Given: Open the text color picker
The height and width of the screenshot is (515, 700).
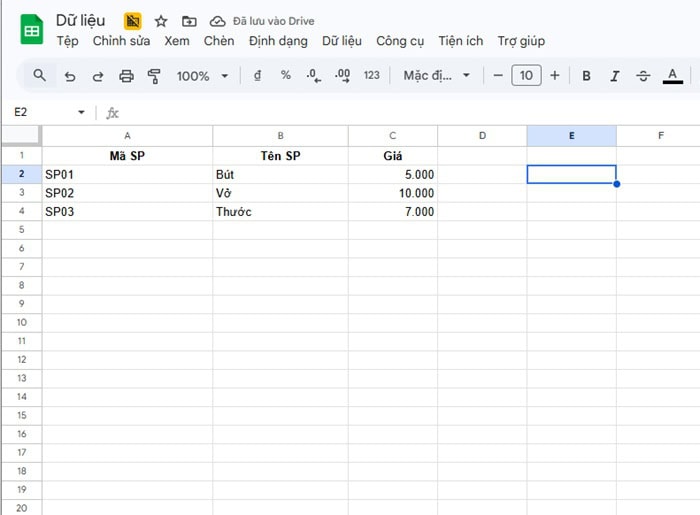Looking at the screenshot, I should (673, 76).
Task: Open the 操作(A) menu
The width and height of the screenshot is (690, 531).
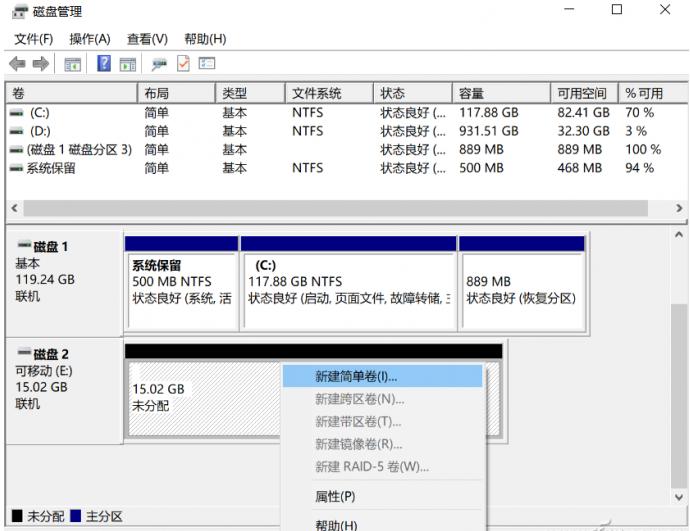Action: [89, 39]
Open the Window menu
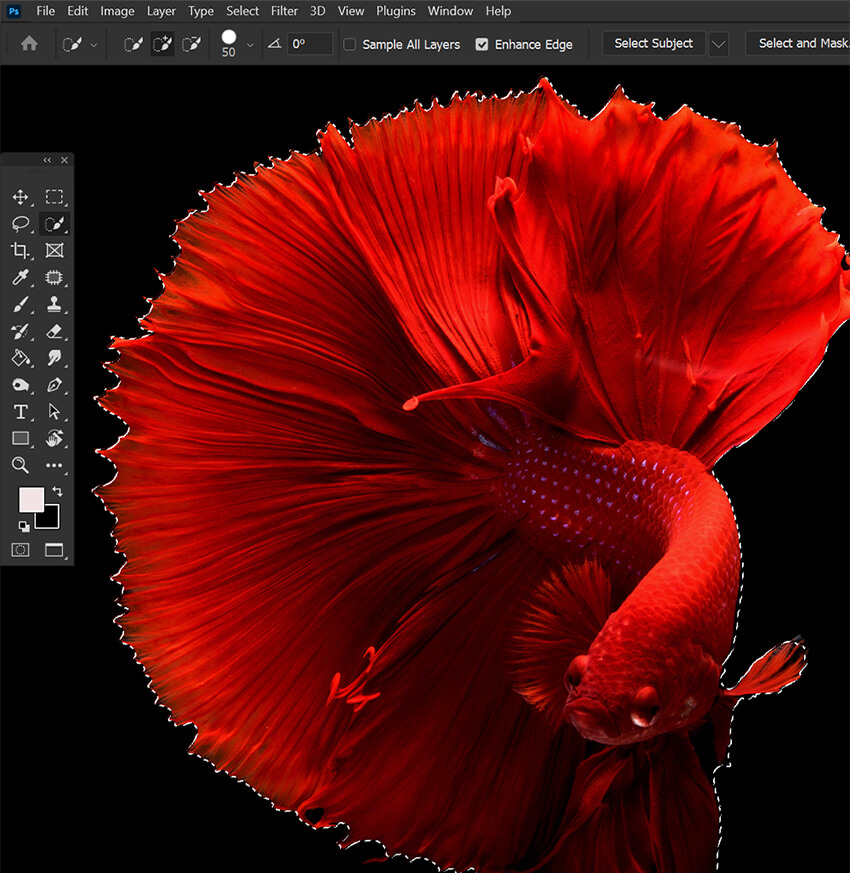This screenshot has width=850, height=873. coord(450,11)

Problem description: Everything in the entries above should be returned exactly, apart from the pictures.

Result of the task:
Given: Open the text color picker
The height and width of the screenshot is (515, 700).
Looking at the screenshot, I should (673, 76).
Task: Open the 操作(A) menu
The width and height of the screenshot is (690, 531).
Action: [89, 39]
Open the Window menu
This screenshot has width=850, height=873. coord(450,11)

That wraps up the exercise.